◆ What you need to do:
Needed from the data below: every line from the one with "Click the Copy icon in toolbar" up to and including the one with "357x227 pixels.", repeated exactly and with nothing else.

◆ Extracted entries:
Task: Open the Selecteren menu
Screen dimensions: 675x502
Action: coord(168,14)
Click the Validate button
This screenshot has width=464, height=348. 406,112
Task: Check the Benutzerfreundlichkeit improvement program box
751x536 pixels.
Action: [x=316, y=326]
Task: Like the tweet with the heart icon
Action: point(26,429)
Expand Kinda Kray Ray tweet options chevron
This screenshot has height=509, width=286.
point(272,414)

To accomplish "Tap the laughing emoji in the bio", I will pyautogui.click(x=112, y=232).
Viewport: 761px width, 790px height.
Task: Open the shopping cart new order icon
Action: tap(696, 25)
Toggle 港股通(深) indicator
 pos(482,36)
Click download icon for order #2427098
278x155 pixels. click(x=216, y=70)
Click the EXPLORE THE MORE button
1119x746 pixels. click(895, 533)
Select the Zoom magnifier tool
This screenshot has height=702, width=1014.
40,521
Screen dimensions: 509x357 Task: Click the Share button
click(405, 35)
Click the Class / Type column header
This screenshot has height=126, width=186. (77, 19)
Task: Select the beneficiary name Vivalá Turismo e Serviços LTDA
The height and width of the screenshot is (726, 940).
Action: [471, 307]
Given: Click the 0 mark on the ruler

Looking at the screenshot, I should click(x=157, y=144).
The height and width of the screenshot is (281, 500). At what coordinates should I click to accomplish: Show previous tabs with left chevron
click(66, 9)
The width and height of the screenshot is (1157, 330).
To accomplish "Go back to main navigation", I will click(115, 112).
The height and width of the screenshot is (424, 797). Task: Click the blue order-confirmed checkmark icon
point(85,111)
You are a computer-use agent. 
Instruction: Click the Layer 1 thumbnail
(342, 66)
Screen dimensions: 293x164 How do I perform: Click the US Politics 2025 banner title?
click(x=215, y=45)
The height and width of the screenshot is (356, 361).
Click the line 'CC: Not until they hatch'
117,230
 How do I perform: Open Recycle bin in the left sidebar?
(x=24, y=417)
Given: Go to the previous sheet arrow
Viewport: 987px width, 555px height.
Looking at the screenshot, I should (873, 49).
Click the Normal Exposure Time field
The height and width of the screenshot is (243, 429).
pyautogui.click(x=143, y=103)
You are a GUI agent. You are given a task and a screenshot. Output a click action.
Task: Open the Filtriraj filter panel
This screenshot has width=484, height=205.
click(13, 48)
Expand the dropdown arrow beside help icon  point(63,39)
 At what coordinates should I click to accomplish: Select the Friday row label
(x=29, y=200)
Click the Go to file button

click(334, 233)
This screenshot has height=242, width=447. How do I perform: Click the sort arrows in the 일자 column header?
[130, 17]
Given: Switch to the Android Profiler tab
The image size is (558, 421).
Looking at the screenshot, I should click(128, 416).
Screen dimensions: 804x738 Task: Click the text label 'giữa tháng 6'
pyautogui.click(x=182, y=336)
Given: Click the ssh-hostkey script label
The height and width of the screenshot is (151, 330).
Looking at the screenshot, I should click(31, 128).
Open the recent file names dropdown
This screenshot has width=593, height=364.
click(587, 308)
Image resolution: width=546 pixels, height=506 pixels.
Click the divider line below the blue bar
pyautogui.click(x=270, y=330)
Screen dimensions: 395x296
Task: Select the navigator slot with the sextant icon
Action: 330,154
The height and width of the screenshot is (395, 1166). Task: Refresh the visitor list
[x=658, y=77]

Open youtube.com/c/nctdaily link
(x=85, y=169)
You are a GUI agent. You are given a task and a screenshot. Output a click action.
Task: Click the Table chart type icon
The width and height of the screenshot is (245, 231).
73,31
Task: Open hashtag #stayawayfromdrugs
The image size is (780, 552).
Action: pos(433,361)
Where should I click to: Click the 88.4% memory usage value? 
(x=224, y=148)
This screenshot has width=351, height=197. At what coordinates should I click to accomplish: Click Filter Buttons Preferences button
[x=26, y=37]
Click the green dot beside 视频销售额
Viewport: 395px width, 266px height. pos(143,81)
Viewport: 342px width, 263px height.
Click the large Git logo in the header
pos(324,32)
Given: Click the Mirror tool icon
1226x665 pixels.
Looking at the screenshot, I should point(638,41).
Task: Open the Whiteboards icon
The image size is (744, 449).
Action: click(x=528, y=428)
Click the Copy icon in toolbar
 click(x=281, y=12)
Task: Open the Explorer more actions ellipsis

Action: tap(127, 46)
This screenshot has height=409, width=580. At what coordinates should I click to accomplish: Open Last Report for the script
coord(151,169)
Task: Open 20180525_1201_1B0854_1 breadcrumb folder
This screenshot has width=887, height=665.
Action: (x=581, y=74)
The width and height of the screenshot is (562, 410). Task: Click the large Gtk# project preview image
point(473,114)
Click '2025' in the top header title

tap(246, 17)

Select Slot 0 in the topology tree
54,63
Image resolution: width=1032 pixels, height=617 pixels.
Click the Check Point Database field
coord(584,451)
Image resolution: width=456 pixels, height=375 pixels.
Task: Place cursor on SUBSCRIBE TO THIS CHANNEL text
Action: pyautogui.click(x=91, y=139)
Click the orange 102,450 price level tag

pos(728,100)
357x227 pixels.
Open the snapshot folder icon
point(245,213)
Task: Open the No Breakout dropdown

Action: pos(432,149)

◆ Response for this exercise:
Click the Copy icon in toolbar
 click(x=281, y=12)
Task: Open the Explorer more actions ellipsis

Action: tap(127, 46)
This screenshot has height=409, width=580. At what coordinates should I click to accomplish: Open Last Report for the script
coord(151,169)
Task: Open 20180525_1201_1B0854_1 breadcrumb folder
This screenshot has width=887, height=665.
Action: (x=581, y=74)
The width and height of the screenshot is (562, 410). Task: Click the large Gtk# project preview image
point(473,114)
Click '2025' in the top header title

tap(246, 17)

Select Slot 0 in the topology tree
54,63
Image resolution: width=1032 pixels, height=617 pixels.
Click the Check Point Database field
coord(584,451)
Image resolution: width=456 pixels, height=375 pixels.
Task: Place cursor on SUBSCRIBE TO THIS CHANNEL text
Action: pyautogui.click(x=91, y=139)
Click the orange 102,450 price level tag

pos(728,100)
357x227 pixels.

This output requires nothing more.